This guide introduces how to run scikit-learn job on OpenPAI. The following contents show some basic scikit-learn examples, other customized scikit-learn code can be run similarly.
To run scikit-learn examples in OpenPAI, you need to prepare a job configuration file and submit it through webportal.

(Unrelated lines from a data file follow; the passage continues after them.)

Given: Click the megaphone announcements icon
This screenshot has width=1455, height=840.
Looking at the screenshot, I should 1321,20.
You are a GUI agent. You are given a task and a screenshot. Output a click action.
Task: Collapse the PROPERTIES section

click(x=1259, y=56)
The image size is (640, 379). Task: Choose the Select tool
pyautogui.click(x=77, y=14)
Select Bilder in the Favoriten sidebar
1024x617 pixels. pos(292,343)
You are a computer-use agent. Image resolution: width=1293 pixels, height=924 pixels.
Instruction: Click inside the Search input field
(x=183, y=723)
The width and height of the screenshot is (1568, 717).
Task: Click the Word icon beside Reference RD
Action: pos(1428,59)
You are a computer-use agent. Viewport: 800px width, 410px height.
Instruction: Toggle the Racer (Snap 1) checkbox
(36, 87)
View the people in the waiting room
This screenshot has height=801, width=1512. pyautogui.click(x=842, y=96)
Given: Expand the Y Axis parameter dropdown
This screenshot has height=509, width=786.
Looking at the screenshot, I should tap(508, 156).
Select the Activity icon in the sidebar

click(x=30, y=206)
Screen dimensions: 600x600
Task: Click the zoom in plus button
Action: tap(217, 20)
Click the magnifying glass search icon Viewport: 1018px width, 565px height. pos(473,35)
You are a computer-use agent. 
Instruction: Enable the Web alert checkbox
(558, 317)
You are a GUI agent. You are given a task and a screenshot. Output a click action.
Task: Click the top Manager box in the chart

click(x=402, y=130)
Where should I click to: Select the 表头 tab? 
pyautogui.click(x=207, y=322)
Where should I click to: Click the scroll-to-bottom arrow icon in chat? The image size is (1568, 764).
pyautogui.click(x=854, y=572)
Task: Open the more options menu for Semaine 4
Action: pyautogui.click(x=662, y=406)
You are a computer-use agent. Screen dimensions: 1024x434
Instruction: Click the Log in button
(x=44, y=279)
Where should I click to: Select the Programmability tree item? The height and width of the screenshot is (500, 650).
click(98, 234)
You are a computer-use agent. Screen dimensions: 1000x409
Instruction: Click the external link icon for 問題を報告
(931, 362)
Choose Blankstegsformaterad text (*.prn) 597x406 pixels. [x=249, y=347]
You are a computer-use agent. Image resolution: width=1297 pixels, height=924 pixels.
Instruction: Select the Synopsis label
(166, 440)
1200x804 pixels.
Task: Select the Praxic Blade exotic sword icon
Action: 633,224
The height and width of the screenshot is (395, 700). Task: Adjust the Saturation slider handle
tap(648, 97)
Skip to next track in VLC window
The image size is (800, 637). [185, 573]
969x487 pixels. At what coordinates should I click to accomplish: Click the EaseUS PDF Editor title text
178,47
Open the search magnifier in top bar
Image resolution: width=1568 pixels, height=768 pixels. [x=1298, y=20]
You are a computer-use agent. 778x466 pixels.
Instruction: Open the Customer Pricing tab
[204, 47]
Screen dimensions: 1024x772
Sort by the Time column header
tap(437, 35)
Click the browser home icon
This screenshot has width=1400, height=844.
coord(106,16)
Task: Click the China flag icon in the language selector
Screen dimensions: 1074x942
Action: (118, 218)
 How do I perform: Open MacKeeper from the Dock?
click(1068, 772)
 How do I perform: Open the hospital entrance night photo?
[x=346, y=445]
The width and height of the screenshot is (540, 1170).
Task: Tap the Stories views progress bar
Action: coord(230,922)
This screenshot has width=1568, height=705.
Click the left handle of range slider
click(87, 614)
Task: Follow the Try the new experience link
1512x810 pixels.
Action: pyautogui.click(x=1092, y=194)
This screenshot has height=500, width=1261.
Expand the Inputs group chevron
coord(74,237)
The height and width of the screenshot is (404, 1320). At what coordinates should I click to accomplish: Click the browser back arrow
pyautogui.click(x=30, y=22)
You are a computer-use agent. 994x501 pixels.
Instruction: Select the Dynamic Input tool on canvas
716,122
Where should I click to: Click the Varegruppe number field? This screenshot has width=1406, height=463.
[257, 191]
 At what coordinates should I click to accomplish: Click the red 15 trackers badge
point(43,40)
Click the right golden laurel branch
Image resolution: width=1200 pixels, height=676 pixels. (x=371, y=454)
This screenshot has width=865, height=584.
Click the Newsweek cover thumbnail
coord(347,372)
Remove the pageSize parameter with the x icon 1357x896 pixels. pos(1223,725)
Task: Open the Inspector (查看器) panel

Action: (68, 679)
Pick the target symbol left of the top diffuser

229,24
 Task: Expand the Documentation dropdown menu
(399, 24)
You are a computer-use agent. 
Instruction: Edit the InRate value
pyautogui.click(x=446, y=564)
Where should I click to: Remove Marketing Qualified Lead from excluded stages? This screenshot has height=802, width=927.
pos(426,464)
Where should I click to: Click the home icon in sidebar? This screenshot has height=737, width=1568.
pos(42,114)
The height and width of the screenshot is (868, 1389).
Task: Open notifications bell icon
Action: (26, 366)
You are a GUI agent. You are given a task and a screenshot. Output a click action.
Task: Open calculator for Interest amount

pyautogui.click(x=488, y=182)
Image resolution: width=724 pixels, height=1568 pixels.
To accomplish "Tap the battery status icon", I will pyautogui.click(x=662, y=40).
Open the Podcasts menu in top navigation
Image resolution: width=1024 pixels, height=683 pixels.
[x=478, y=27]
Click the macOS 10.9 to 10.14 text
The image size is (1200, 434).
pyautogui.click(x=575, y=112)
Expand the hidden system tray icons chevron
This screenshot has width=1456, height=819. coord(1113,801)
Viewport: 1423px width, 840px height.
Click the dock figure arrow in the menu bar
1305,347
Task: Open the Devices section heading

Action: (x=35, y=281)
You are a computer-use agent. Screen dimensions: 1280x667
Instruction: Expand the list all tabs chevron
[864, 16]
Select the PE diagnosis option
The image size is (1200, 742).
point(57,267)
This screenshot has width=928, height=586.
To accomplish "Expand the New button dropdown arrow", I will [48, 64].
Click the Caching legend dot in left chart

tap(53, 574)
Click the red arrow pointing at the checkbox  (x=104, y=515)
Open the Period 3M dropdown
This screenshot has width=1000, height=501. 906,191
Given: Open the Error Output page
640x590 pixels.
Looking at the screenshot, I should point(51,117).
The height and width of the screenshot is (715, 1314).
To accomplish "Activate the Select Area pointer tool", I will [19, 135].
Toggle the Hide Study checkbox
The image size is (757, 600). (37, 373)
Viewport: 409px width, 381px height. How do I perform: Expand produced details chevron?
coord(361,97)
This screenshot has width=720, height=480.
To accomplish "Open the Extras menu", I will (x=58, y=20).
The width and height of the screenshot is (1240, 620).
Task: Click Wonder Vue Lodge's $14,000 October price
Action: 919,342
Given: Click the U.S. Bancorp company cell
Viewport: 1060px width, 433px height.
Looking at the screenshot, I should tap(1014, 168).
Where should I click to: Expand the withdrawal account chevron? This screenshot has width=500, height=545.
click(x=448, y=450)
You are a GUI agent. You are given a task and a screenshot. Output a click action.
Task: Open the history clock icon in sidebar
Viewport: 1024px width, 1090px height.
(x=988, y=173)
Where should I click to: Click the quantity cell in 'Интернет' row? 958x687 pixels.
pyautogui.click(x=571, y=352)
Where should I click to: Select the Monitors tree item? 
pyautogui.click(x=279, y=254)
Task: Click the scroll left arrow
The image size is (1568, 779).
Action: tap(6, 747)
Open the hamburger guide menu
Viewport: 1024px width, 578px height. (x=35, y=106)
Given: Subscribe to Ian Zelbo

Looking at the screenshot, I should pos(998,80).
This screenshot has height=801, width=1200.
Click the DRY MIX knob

OpenPAI packaged the docker env required by the job for user to use. User could refer to DOCKER.md to customize this example docker env. If user have built a customized image and pushed it to Docker Hub, replace our pre-built image openpai/pai.example.sklearn
with your own.
Here're some configuration file examples:
{
"jobName": "sklearn-mnist",
"image": "openpai/pai.example.sklearn",
"taskRoles": [
{
"name": "main",
"taskNumber": 1,
"cpuNumber": 4,
"memoryMB": 8192,
"gpuNumber": 0,
"command": "cd scikit-learn/benchmarks && python bench_mnist.py"
}
]
}
{
"jobName": "sklearn-text-vectorizers",
"image": "openpai/pai.example.sklearn",
"taskRoles": [
{
"name": "main",
"taskNumber": 1,
"cpuNumber": 4,
"memoryMB": 8192,
"gpuNumber": 0,
"command": "pip install memory_profiler && cd scikit-learn/benchmarks && python bench_text_vectorizers.py"
}
]
}
For more details on how to write a job configuration file, please refer to job tutorial.
Since PAI runs PyTorch jobs in Docker, the trainning speed on PAI should be similar to speed on host.
We provide a stable docker image by adding the data to the image. If you want to use it, add stable
tag to the image name: openpai/pai.example.sklearn:stable
.